(WHAT TO PRODUCE):
Look below for the lines from the one with "This screenshot has width=1455, height=840." to the one with "Given: Click the Page Health progress bar", and copy exactly those lines, both ends included.

(RECORDED INFORMATION):
....................

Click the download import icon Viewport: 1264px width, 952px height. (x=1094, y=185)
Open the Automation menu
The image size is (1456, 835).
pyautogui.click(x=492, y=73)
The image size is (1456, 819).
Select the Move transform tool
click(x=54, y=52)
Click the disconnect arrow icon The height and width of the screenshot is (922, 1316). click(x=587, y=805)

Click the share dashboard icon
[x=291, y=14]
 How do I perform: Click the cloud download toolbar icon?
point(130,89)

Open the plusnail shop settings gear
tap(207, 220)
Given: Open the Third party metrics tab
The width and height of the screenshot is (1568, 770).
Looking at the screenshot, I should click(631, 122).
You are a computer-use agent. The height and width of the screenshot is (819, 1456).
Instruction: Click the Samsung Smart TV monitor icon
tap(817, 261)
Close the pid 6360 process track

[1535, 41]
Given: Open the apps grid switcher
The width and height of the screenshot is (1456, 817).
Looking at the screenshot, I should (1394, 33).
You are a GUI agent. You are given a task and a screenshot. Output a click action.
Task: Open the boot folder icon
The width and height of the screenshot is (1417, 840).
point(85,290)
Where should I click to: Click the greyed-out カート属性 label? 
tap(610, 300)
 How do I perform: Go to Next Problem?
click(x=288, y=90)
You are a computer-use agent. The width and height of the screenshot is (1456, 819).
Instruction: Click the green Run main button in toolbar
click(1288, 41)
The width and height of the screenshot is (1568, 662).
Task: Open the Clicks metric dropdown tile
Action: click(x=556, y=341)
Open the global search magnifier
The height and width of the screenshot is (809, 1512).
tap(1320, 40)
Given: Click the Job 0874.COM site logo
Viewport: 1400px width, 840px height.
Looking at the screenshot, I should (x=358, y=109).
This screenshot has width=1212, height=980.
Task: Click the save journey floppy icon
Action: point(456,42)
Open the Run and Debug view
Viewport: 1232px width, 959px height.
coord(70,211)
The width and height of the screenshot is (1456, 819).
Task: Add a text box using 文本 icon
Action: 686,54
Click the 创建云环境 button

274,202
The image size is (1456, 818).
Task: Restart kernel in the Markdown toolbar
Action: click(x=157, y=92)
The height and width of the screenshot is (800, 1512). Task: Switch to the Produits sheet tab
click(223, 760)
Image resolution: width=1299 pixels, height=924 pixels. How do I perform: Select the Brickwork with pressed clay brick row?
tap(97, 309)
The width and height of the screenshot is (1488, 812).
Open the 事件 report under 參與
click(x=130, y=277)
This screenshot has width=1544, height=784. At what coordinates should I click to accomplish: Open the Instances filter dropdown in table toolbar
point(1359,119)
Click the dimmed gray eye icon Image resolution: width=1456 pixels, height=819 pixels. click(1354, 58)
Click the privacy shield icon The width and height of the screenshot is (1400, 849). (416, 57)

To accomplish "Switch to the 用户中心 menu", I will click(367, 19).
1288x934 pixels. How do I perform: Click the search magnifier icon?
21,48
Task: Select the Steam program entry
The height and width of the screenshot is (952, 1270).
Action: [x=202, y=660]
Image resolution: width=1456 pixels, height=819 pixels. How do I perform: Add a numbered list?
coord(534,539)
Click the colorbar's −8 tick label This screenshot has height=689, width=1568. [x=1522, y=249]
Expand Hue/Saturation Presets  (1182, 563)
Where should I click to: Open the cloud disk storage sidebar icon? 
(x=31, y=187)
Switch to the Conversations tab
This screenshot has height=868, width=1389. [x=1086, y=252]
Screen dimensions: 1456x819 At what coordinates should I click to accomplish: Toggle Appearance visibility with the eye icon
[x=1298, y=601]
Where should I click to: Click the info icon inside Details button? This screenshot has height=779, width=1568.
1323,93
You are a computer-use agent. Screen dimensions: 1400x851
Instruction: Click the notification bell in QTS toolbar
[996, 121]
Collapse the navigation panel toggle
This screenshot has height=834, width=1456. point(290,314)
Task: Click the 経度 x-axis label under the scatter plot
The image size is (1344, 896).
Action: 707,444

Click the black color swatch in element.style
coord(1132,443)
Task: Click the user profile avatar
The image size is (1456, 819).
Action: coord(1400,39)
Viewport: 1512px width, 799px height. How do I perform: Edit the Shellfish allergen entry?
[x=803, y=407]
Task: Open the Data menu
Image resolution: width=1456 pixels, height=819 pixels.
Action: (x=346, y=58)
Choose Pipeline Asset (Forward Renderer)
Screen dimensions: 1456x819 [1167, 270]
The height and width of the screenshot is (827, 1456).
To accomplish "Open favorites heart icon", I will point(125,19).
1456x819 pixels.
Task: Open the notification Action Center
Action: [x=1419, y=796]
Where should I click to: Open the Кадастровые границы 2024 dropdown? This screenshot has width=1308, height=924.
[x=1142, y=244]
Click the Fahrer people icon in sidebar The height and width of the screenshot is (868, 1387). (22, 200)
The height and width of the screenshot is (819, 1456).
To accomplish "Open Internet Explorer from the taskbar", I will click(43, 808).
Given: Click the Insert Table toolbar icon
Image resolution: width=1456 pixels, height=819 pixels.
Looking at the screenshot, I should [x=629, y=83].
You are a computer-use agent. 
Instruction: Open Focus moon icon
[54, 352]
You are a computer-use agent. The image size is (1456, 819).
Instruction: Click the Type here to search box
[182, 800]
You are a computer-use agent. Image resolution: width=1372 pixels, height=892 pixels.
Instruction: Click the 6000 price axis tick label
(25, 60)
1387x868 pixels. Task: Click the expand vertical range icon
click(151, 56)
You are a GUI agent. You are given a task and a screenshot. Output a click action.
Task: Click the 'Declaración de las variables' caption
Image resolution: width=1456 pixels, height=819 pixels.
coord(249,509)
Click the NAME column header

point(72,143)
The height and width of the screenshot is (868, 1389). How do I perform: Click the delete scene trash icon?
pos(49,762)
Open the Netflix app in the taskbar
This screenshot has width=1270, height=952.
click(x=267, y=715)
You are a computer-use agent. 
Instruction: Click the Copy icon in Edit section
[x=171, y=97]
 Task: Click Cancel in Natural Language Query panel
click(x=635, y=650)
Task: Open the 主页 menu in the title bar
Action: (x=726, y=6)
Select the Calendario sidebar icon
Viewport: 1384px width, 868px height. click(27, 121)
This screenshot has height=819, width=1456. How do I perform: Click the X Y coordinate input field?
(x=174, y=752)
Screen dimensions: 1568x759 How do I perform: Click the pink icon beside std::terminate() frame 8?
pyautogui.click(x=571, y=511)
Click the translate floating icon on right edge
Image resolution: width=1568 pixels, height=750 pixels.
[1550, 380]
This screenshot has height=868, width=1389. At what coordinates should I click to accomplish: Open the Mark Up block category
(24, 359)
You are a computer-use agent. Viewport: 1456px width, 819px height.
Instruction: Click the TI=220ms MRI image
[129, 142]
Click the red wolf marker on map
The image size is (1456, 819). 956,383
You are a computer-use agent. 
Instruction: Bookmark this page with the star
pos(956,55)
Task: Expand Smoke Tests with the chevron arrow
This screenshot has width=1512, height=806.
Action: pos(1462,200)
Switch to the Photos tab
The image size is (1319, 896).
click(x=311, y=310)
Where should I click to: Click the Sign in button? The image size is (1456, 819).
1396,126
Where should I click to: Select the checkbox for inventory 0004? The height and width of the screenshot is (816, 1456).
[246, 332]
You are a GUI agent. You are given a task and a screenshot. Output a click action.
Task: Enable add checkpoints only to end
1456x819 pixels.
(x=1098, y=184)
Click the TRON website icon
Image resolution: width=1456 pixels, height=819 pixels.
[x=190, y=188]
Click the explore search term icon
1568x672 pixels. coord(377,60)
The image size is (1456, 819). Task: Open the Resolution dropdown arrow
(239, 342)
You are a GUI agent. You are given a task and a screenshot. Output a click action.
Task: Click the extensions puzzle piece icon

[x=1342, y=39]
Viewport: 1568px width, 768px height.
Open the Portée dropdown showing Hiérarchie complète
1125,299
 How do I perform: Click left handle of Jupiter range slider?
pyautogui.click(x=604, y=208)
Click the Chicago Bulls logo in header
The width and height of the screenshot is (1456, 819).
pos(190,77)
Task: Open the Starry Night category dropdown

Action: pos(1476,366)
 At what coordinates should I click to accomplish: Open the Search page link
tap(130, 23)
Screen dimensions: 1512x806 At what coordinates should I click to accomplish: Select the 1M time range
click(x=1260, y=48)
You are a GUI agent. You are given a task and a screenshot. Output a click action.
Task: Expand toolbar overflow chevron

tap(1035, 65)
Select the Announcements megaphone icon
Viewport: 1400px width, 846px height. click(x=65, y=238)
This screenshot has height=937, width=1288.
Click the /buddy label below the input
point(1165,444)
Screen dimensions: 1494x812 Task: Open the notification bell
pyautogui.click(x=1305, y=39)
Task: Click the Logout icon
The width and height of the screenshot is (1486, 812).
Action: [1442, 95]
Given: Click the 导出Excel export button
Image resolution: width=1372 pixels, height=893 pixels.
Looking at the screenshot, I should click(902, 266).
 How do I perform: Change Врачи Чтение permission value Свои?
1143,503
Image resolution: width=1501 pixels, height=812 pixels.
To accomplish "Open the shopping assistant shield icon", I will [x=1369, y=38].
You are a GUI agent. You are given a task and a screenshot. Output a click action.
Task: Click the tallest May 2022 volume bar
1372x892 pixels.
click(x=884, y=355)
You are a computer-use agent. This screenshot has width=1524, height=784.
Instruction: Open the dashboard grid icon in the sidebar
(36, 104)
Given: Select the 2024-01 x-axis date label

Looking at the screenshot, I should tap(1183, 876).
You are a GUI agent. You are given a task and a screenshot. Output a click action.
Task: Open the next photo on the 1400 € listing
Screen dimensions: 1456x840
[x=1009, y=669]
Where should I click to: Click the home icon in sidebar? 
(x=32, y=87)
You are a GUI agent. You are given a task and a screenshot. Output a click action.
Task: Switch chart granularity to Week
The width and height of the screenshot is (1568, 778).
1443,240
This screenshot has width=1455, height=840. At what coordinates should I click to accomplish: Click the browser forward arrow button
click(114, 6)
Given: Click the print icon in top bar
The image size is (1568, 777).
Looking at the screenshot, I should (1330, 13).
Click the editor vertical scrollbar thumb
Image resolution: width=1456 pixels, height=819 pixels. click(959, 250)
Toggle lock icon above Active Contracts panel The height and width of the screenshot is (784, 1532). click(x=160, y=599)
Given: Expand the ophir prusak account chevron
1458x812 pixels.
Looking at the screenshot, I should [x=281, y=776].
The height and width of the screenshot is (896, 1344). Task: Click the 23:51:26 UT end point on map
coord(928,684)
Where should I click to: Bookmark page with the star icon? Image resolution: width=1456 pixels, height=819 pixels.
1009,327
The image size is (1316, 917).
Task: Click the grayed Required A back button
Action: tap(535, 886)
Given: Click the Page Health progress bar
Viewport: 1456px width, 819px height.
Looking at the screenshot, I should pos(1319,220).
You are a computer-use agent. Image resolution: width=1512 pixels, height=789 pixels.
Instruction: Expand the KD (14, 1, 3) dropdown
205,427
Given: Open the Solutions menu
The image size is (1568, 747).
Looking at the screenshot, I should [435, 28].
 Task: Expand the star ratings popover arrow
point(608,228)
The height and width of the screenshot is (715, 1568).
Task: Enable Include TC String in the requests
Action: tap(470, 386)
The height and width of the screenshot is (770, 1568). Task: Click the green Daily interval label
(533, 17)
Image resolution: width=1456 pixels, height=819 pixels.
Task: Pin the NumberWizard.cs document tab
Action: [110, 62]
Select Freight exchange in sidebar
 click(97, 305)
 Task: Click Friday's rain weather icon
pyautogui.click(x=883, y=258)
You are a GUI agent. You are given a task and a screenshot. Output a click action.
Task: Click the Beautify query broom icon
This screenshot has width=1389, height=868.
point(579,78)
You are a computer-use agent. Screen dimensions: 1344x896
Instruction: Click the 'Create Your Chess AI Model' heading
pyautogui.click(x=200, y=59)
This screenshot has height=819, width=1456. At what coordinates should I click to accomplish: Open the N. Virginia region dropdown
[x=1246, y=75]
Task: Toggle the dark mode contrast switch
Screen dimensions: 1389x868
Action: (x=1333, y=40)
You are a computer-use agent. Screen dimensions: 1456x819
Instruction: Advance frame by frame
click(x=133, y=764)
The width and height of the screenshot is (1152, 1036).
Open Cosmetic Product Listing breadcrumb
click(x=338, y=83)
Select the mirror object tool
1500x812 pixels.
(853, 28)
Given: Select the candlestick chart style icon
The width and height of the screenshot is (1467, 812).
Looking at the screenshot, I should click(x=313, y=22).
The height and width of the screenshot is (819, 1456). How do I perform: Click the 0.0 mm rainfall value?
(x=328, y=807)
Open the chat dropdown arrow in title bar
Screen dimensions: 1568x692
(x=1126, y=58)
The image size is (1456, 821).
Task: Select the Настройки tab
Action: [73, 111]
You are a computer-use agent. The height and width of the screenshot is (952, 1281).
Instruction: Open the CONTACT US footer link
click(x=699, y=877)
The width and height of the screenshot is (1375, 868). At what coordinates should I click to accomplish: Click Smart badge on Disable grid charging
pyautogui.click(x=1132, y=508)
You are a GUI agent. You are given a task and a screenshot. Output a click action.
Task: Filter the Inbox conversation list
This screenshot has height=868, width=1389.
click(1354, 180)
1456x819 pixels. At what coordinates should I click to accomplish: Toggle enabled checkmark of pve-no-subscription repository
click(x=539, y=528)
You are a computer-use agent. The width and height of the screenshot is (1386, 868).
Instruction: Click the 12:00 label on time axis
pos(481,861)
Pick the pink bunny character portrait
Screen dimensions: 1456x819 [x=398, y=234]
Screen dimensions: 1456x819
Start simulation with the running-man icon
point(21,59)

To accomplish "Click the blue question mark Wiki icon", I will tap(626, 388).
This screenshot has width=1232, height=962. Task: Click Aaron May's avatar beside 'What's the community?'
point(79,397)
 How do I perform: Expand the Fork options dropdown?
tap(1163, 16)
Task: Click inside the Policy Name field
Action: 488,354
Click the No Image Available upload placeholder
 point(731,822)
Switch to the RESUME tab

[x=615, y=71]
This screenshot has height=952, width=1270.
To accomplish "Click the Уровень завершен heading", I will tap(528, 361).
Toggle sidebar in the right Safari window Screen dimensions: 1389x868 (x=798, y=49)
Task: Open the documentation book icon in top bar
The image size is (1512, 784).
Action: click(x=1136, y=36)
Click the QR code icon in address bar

....................

(RESULT):
This screenshot has width=1455, height=840. At what coordinates should I click to accomplish: Click the browser forward arrow button
click(114, 6)
Given: Click the print icon in top bar
The image size is (1568, 777).
Looking at the screenshot, I should (1330, 13).
Click the editor vertical scrollbar thumb
Image resolution: width=1456 pixels, height=819 pixels. click(959, 250)
Toggle lock icon above Active Contracts panel The height and width of the screenshot is (784, 1532). click(x=160, y=599)
Given: Expand the ophir prusak account chevron
1458x812 pixels.
Looking at the screenshot, I should [x=281, y=776].
The height and width of the screenshot is (896, 1344). Task: Click the 23:51:26 UT end point on map
coord(928,684)
Where should I click to: Bookmark page with the star icon? Image resolution: width=1456 pixels, height=819 pixels.
1009,327
The image size is (1316, 917).
Task: Click the grayed Required A back button
Action: tap(535, 886)
Given: Click the Page Health progress bar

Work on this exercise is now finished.